These days Green Oil produces Dry Chain Wax and Eco Spray Lube, as well as Green Oil Wet Chain Lube. It's the Wet Lube I've been testing over the winter.
Some rival chain lubes use PTFE to help shed dirt from the chain. The trouble is, PTFE doesn't biodegrade, and can't be absorbed and broken down by plants. Green Oil has always been firmly against the use of PTFE (also known by the brand name Teflon) in lubricants, and there are no petrochemicals either. Instead of dead dinosaurs, Green Oil Wet Lube is plant-based (nearly 30 different natural ingredients are used across Green Oil's range). What's more, it's made in the UK.
A number of other brands market their lubricants as biodegradable, although Green Oil argues those claims don't always stack up. Green Oil goes further in its sustainable approach with recycled packaging and the option of refilling bottles of lube from its stockists rather than buying a new one.
Of course, Green Oil's sustainable approach wouldn't count for much if the products didn't perform. Although mostly well received, in the early years, Green Oil had some stick for not preventing rust as well it should. The latest Wet Lube formulation includes N-Toc, a plant-derived anti-oxidant, to answer than criticism.
I can't tell you exactly what N-Toc is made of – "it's a trade secret", says Green Oil. I can tell you that it works.
I've been testing a few lubes over the past few months, and part of the test follows the same routine. I spray the chain with a garden hose to simulate rainy weather, leave the water on the chain for half an hour or so to let it really soak into every nook and cranny of the drivetrain, then go for a ride.
Well, when I did this with Green Oil, it started to rain as soon as I left home. It was steady at first, then properly Biblical, the kind of rain that makes you give up on riding outdoors and sign up to Zwift the moment you get home. Normally I would clean and dry a chain after a wet ride, but to see how well the N-Toc secret ingredient worked I left the chain soaking wet. A day later there was no sign of any rust on the chain at all. There were no stiff links in the chain, and I could turn the cranks with no jumps or jolts.
Some wet lubes cling on to the chain, but dirt clings to the lube.

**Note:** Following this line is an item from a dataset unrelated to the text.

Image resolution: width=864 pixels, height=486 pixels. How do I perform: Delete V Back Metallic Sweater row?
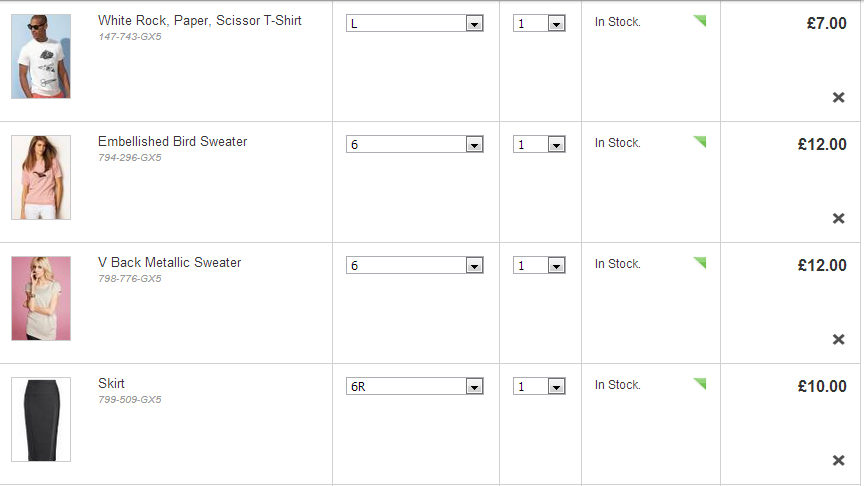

Green Oil is better than most in this respect, with no sign of grit and dirt mixing in with the lubricant to make a thick and abrasive paste.
Value and conclusions
Green Oil says the lube will last 200km+ (124 miles) between applications. I found the chain was still smooth and quiet after over 100 miles. So each £7.99 100ml bottle should keep your chain happy for a good long while.
I tested this lube as part of a five-up grouptest. I did find that the Smoove lube lasted longer, but at £14.99 a bottle, it is almost twice as dear.
Whatever lube you put on your chain, riding a bike is going to be better for the environment that driving a 1.5-tonne metal box. But if you really want to minimise the environmental impact of your cycling, Green Oil is very thorough in its approach. Best of all, you're not compromising on performance – Green Oil Wet Chain Lube is really very good indeed.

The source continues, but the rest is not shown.